#### DATASET ENTRIES ####

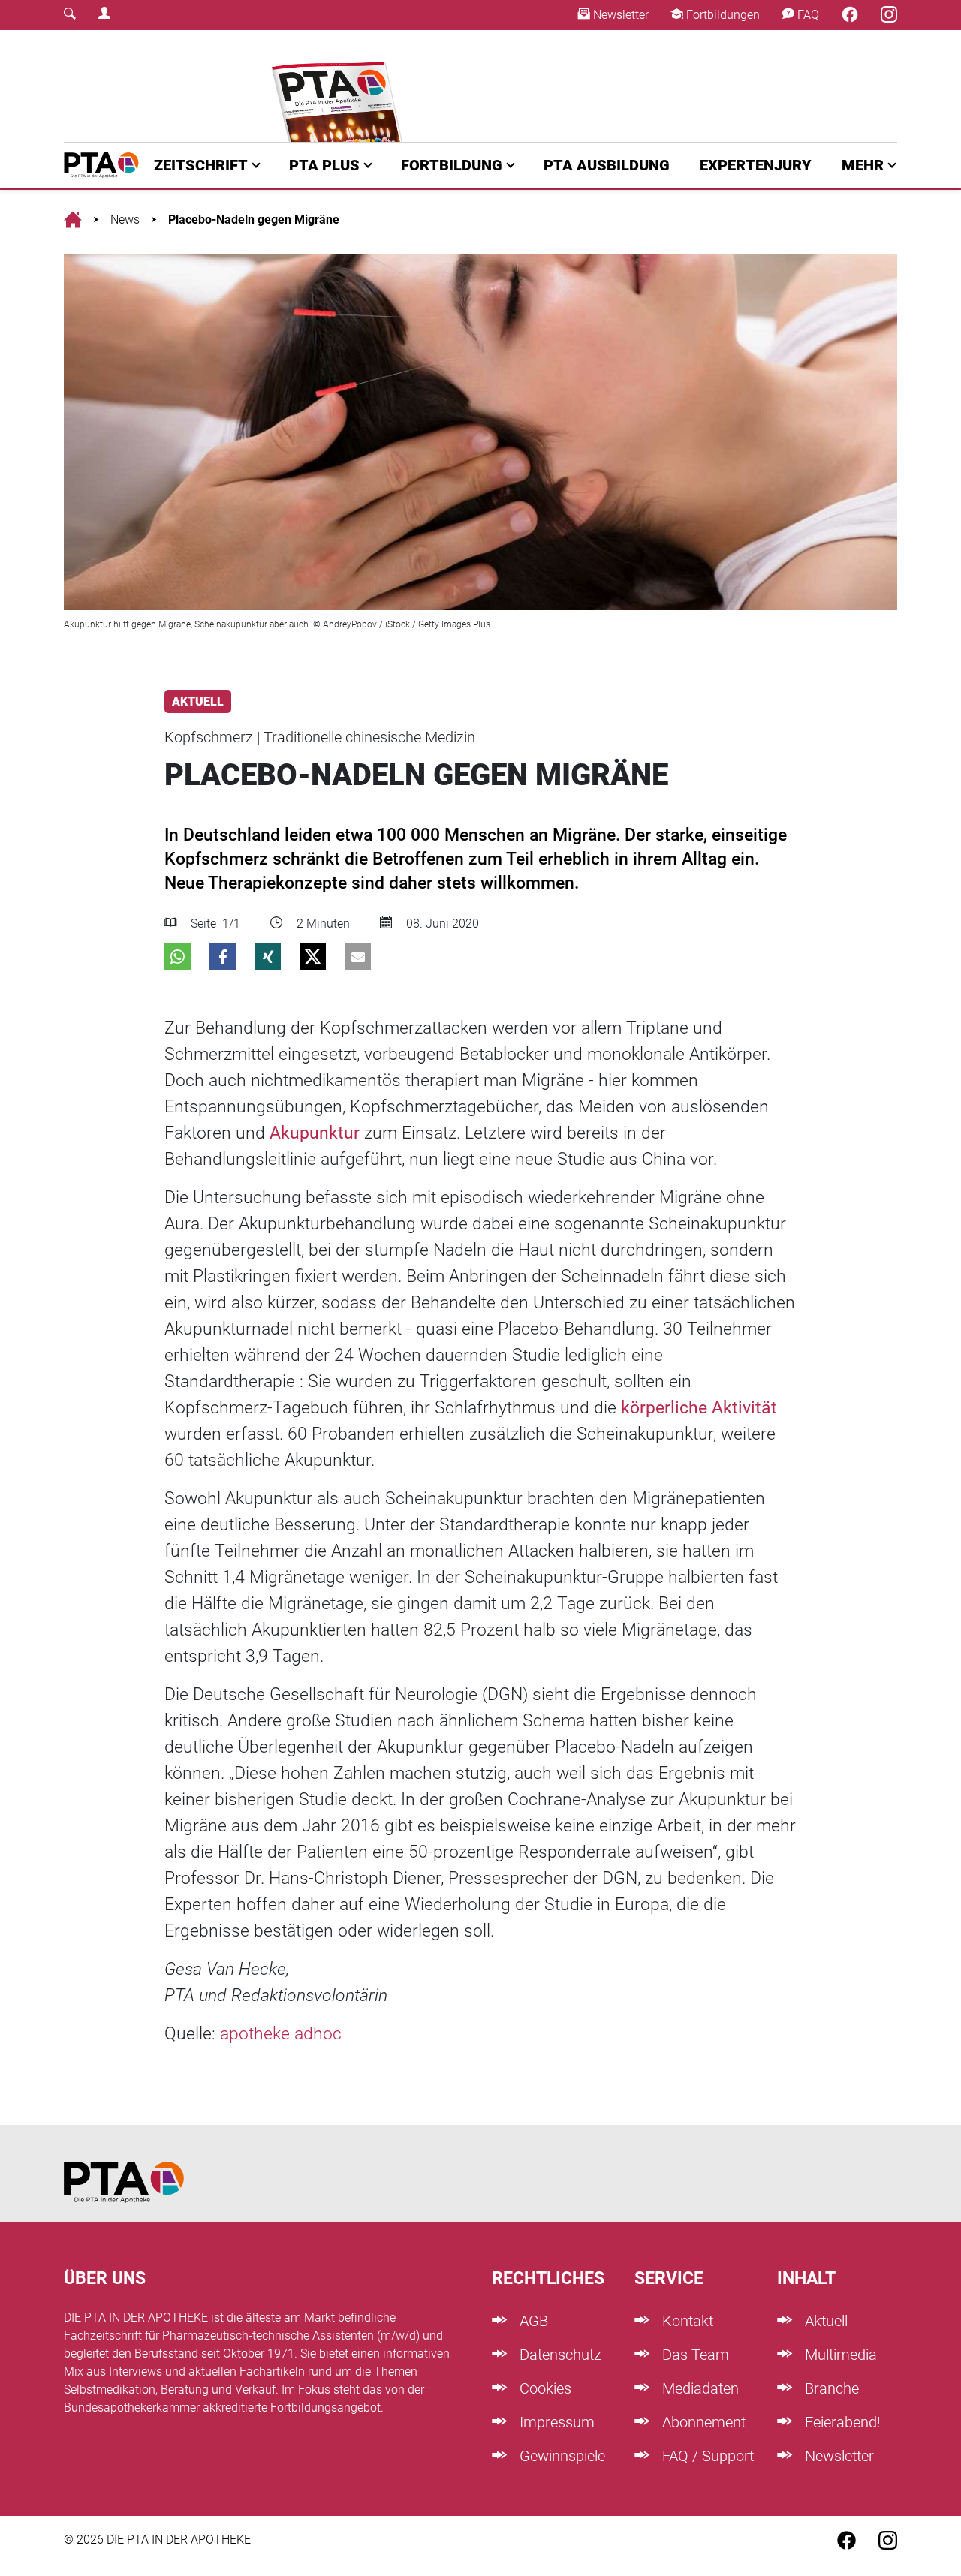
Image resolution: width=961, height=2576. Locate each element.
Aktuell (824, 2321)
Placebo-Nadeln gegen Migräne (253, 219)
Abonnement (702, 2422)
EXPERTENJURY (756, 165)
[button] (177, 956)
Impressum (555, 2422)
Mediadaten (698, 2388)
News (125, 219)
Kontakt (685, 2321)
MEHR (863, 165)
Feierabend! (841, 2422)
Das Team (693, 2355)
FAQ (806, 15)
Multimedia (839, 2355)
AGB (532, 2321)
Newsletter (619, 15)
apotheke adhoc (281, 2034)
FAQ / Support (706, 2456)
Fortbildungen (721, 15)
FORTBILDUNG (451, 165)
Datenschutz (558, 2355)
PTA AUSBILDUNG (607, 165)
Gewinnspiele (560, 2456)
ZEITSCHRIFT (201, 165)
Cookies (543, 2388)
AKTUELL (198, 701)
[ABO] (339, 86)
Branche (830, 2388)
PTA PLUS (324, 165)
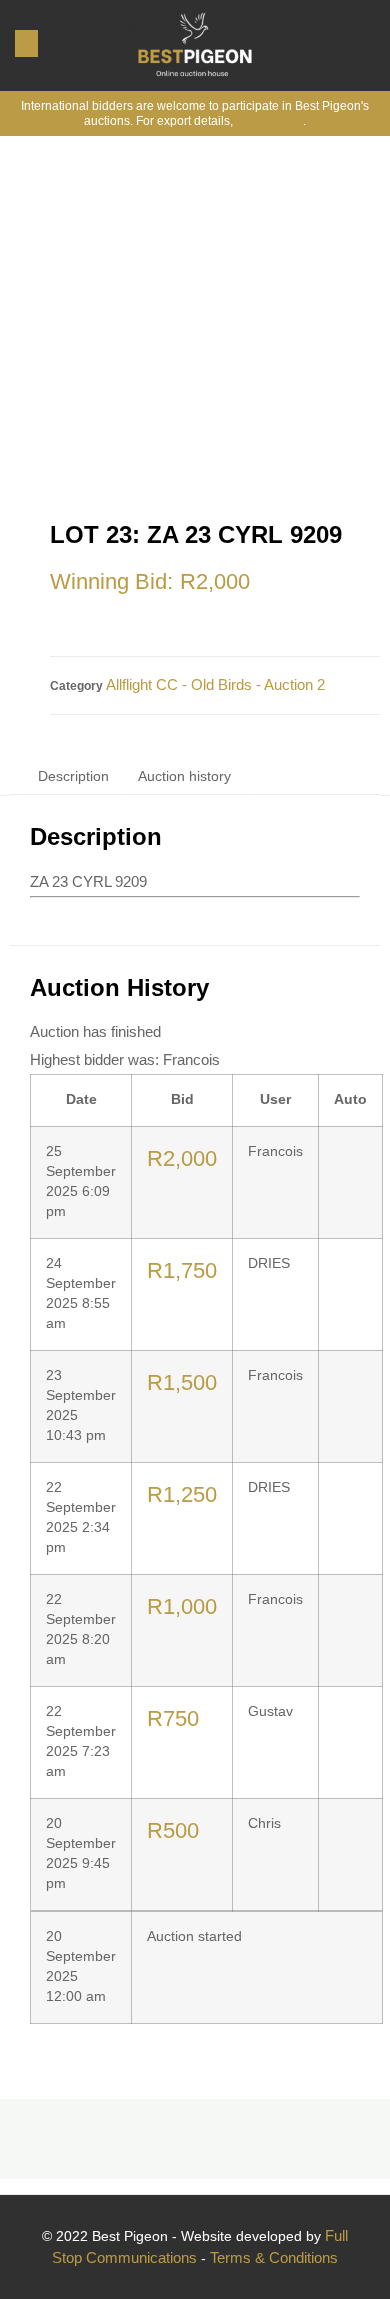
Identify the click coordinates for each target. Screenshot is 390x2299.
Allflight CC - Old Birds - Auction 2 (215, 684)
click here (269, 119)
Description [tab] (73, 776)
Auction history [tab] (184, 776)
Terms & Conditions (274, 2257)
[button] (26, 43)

####
#### DATASET ENTRIES ####

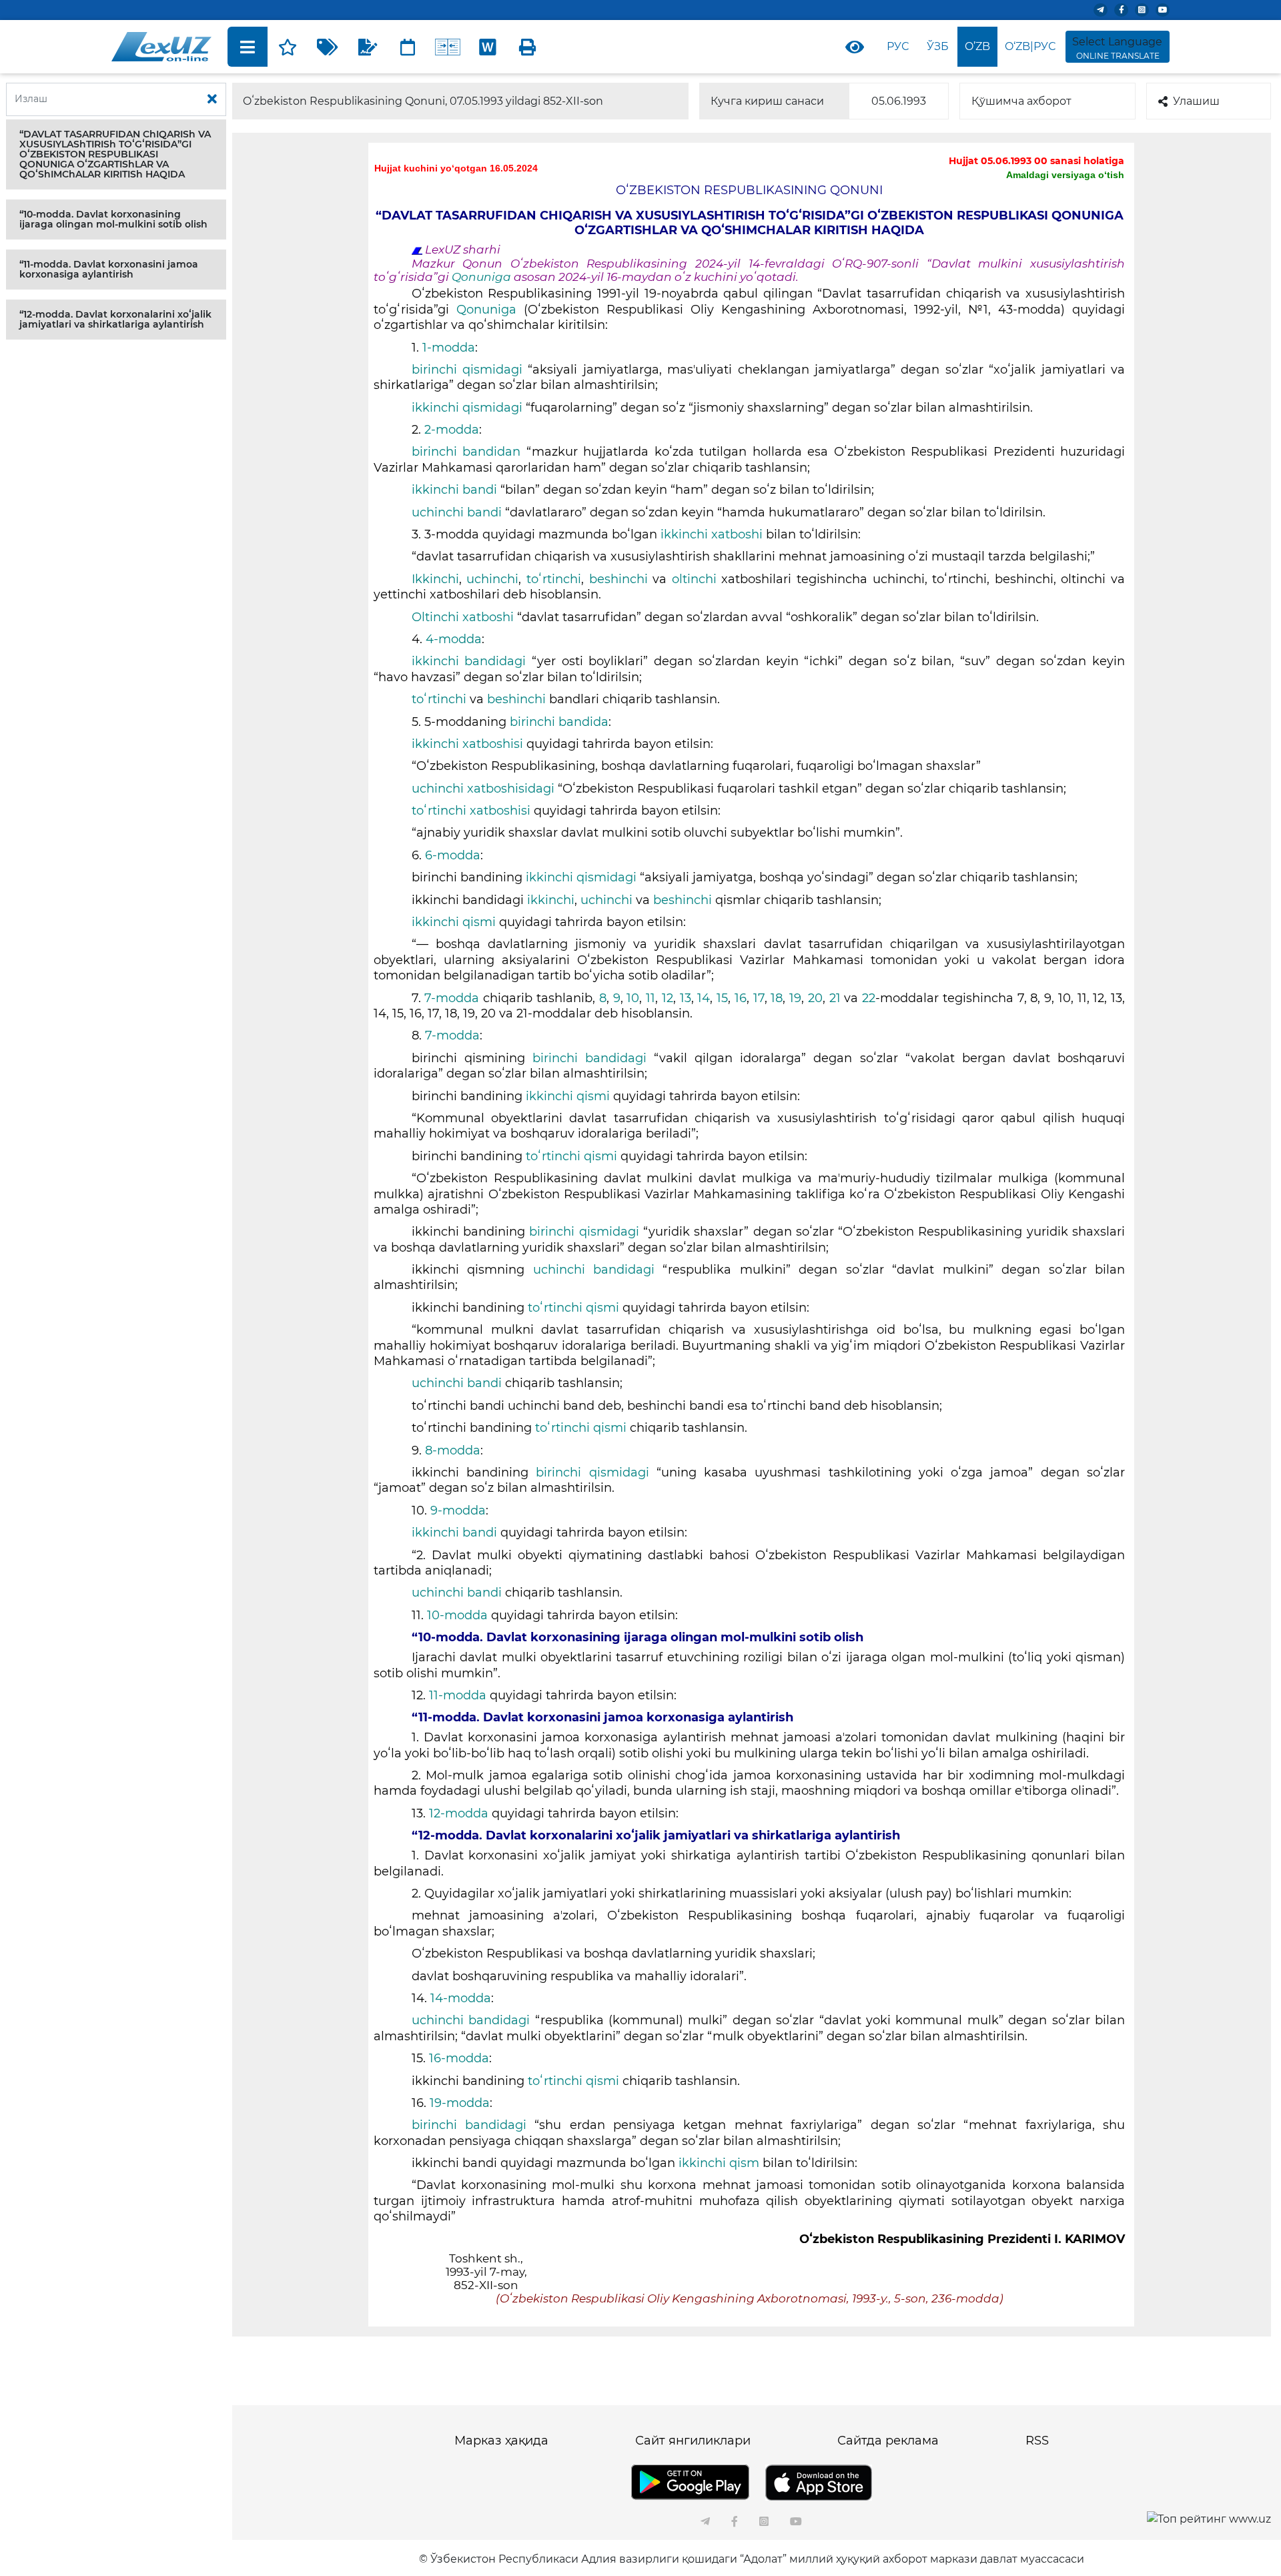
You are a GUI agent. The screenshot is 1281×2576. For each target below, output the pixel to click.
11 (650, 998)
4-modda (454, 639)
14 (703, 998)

####

▸ ABOUT THIS TASK
Report, for the data above, every line in which the string "each" appears.

▸ SOLUTION TO THIS TASK
Image resolution: width=961, height=2576. Locate each element.
Identify the click coordinates for each target. Screenshot is 390x2299.
You are a GUI agent. The screenshot is 1281×2576. For each target below, output the pixel to click.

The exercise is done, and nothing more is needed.